KIMO AND MADAME PELE: The Story of a Volcanic Eruption

By

Pub Date: Sept. 1st, 1966
Publisher: McKay

Madame Pele is the polite form of address for the feminine spirit which inhabits Kilauea volcano in Hawaii, and Kimo was a young boy who lived near by. The most personable character in this story, however, is Kimo's grandmother, who calls the goddess ""my friend, Madame Pele."" When the volcano showed signs of getting restless, the volcanologists from the nearby observatory began explaining the properties of the volcano and doing careful studies. People like Hiroshi, Kimo's worst enemy at school began discussing the scientific details of the coming eruption, and the villagers started evacuating. Kimo's 300 pound grandmother, however, watched her friend benignly, assumed that the lava flows would go around her home, and drank gin toasts to Madame Pele when the fireworks began.

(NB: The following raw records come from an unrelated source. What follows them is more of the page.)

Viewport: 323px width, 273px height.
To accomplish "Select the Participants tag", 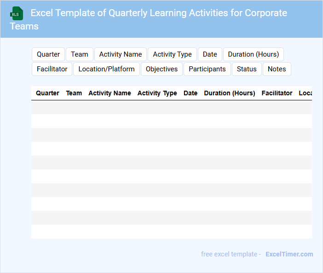I will (207, 69).

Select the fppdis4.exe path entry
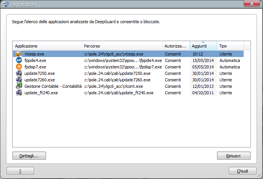click(x=123, y=60)
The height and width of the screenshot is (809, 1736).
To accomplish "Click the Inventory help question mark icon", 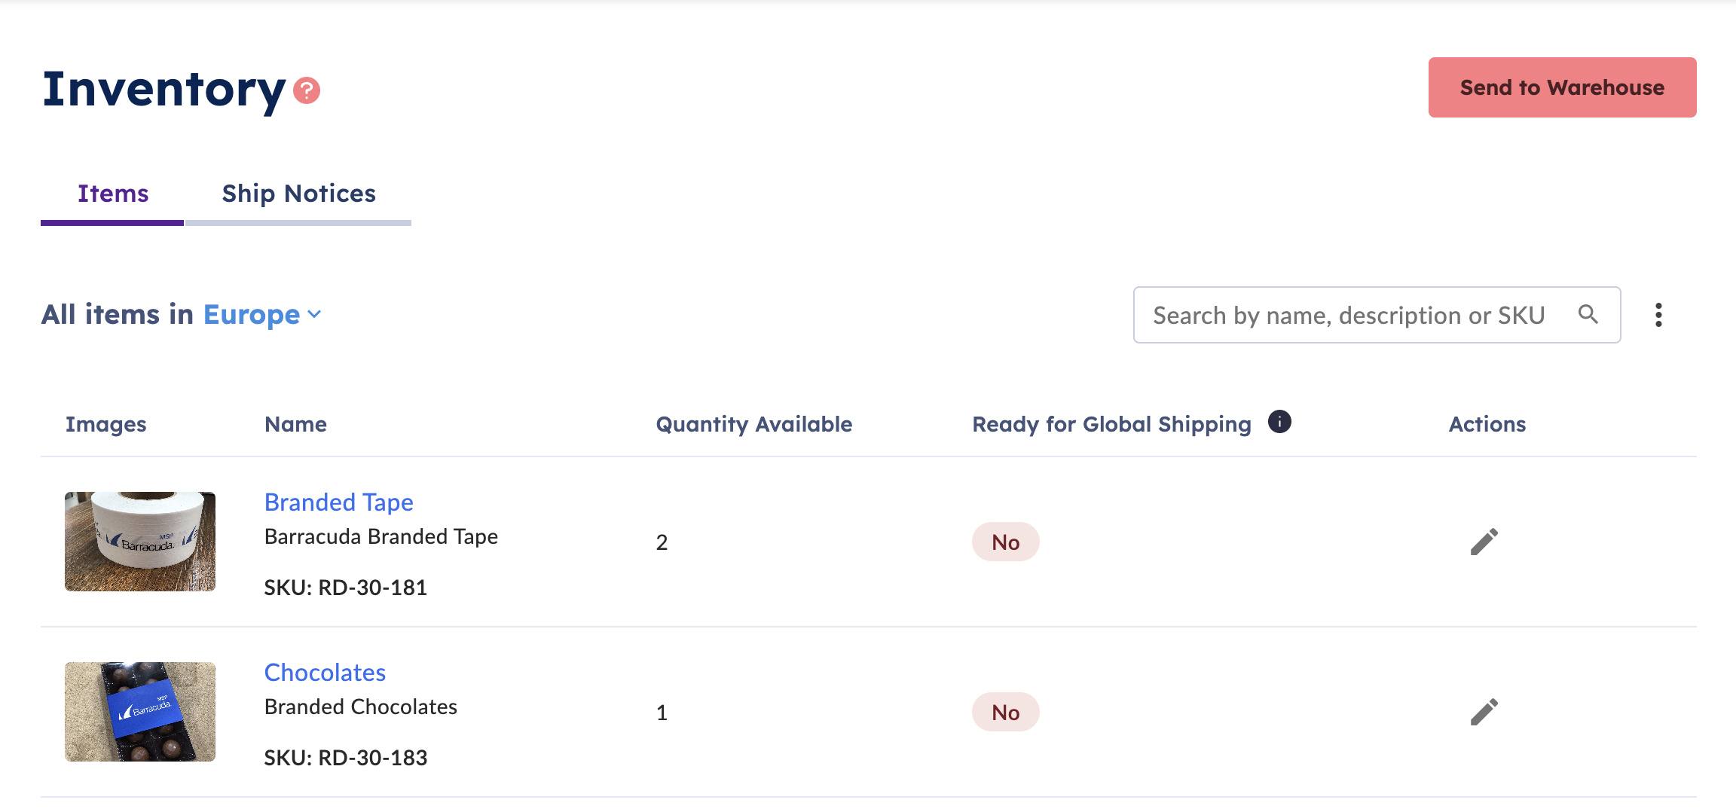I will click(307, 90).
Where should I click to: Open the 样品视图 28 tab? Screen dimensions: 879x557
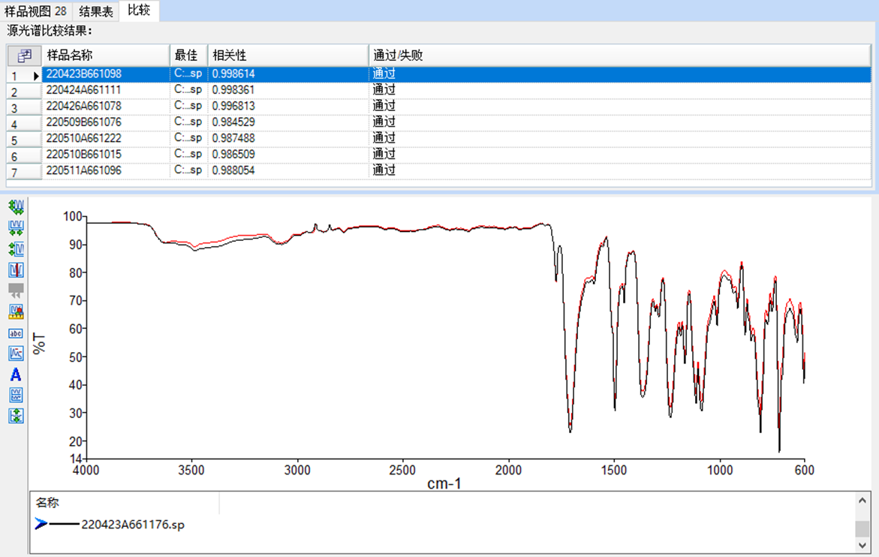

Much of the text concentrates on explanations of how a volcano works, the ways that it is studied, and the methods taken for protection from it. The description of how Kimo and Hiroshi got together to budge the grandmother from her defiant stand at home never erupts into anything very compelling. However, the descriptions of Kilauea are made interesting, and the story does capture the atmosphere of the rural part of the Islands and its natives.